Let us assume you want to define two modules called : #(Project Test) and #(Project Test2), where the class Test is defined in the first, and Test2 in the latter.

You have for instance
    Test2 foo


Test2 class>>foo
    Transcript show: 'Hello, I am ', self class asString, ' !';cr

With the browser you define these two modules and two classes without regard to dependancies. In this case, there clearly is some between these both modules ( #(Project Test) depends on #(Project Test2)).

Showing dependencies

Take care this shows all dependencies, even references from classes that are in the prerequisite chain

Where content of #(Project Test2) module is used elsewhere
aModule := Module @ #(Project Test2).
aModule deepIncomingRefsFromOutside: aModule
These show you where class Test2 is used.

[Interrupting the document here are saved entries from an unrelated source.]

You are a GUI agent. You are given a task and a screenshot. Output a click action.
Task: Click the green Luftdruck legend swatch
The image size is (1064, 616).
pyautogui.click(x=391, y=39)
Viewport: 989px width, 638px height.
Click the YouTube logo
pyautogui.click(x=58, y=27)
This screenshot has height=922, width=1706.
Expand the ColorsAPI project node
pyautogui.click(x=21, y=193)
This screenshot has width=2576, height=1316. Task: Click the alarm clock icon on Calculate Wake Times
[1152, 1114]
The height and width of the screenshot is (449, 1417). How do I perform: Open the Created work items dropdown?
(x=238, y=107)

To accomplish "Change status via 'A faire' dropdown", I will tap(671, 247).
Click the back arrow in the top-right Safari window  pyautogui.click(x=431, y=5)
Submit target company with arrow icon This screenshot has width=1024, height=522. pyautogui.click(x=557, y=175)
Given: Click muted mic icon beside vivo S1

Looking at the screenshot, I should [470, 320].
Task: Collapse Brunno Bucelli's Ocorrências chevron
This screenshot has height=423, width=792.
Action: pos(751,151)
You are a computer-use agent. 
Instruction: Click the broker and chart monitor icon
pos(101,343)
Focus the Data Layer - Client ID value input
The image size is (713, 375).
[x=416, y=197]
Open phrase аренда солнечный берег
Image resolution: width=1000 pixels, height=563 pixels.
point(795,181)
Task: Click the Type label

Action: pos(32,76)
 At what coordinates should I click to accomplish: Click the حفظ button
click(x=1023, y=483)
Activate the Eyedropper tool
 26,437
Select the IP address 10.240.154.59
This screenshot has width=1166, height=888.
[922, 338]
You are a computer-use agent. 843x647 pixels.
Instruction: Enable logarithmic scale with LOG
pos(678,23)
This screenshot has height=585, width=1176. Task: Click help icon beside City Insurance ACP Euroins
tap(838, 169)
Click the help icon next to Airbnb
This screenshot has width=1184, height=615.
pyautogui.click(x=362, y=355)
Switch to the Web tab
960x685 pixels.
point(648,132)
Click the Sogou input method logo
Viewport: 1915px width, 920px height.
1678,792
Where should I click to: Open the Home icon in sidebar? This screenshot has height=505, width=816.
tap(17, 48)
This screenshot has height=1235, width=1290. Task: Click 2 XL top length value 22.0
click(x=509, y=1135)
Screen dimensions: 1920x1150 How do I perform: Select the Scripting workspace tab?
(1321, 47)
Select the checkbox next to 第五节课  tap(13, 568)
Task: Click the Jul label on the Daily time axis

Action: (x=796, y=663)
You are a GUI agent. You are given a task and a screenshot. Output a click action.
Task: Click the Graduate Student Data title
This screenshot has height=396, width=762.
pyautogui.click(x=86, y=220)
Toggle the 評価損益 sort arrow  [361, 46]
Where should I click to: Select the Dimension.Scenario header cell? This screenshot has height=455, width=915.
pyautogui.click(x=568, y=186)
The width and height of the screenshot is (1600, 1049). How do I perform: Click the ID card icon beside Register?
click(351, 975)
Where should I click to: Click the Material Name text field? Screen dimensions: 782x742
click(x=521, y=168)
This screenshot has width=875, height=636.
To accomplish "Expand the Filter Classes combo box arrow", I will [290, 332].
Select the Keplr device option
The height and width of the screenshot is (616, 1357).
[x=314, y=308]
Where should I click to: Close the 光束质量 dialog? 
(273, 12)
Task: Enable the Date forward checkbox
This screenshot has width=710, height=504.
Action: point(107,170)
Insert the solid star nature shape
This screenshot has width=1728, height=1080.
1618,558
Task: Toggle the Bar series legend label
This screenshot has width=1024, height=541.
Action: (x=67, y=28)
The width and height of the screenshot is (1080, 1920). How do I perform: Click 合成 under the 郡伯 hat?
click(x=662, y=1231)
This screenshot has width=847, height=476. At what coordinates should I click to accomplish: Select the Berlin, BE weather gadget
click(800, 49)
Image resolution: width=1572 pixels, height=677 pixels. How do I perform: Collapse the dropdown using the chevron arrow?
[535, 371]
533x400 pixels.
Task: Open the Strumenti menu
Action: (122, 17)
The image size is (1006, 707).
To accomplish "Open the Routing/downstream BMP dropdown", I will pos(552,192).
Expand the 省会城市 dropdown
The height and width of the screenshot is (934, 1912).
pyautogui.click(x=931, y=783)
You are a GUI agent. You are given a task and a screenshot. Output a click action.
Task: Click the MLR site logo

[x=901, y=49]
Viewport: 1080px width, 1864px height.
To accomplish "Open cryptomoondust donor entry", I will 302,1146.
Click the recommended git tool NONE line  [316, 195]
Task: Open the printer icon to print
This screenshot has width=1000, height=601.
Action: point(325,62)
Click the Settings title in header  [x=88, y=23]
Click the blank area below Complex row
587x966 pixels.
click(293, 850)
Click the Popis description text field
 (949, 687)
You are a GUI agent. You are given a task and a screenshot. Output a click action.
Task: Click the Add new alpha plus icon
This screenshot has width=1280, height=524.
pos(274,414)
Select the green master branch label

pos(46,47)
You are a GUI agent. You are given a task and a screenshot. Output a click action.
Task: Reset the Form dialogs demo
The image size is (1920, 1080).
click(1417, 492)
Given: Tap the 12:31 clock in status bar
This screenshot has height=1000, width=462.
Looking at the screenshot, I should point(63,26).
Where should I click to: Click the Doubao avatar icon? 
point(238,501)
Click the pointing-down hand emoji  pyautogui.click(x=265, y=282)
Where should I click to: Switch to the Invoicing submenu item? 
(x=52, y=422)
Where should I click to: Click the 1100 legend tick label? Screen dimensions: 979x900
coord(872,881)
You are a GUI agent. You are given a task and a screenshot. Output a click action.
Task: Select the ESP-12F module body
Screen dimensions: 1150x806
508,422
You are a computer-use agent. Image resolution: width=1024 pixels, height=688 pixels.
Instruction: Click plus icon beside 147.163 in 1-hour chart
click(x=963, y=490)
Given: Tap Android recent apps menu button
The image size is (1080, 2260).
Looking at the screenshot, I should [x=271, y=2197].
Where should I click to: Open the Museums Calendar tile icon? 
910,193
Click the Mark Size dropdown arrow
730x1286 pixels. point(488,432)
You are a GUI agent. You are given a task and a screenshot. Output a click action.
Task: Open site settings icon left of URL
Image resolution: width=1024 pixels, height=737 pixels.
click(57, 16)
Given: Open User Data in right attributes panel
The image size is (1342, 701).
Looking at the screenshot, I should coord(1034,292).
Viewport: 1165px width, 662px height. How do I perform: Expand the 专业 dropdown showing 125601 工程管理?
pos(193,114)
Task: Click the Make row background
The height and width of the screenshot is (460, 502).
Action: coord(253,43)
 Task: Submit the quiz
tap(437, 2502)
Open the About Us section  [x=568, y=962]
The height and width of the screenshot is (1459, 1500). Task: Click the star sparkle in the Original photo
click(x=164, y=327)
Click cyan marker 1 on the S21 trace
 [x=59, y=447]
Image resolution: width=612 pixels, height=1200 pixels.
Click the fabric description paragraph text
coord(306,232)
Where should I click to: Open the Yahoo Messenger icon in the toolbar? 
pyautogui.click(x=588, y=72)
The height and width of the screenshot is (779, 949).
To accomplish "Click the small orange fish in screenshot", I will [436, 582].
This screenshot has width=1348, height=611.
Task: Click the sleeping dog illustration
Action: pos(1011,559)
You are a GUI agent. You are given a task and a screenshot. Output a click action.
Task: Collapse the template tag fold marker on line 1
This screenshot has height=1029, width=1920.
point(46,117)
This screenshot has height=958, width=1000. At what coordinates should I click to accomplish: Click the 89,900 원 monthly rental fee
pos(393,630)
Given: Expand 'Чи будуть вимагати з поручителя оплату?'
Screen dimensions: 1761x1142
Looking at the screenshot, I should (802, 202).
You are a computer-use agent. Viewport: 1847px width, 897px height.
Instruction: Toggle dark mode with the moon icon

Also the module #(Project Test) (by having a reference of Test2 in the class Test) refers implicitly to the module #(Project Test2).
(Module @ #(Project Test)) viewDeepUnresolvedRefs

There are two dependancies missing, the first is, as we have just said, the relationship between Test & Test2 modules. The latter is the relationship with #(Squeak Language Core Objects) . Why? Because class Test is a subclass to Object, so Object module has to be declared.

Resolving missing dependancies

There are two ways for doing that: automatically or manually.

For doing it automatically, just perform :
(Module @ #(Project Test)) deepDeclareExternalRefs
In this case, the system "guesses" a dependancy between #(Project Test) and the other module needed. But this could not work properly if there are two classes Test2 defined in the system. In that case, you have to do it manually.

For doing it manually, perform :
(Module @ #(Project Test)) externalModule: (Object module) alias: nil version: nil importNames: true.
(Module @ #(Project Test)) externalModule: (Test2 module) alias: nil version: nil importNames: true

More information about this message is on : How to declare module dependencies

How to save modules ?

Now we have defined our great modules, with correct dependancies, we can savely store them on a disk or on a remote server. For that, the module installer is welcomed!

You can store a module either on the local disk, or on the local disk and on a remote server. For that, go to the preferences for managing that.

ModuleInstaller upload: (Module @ #(Project Test))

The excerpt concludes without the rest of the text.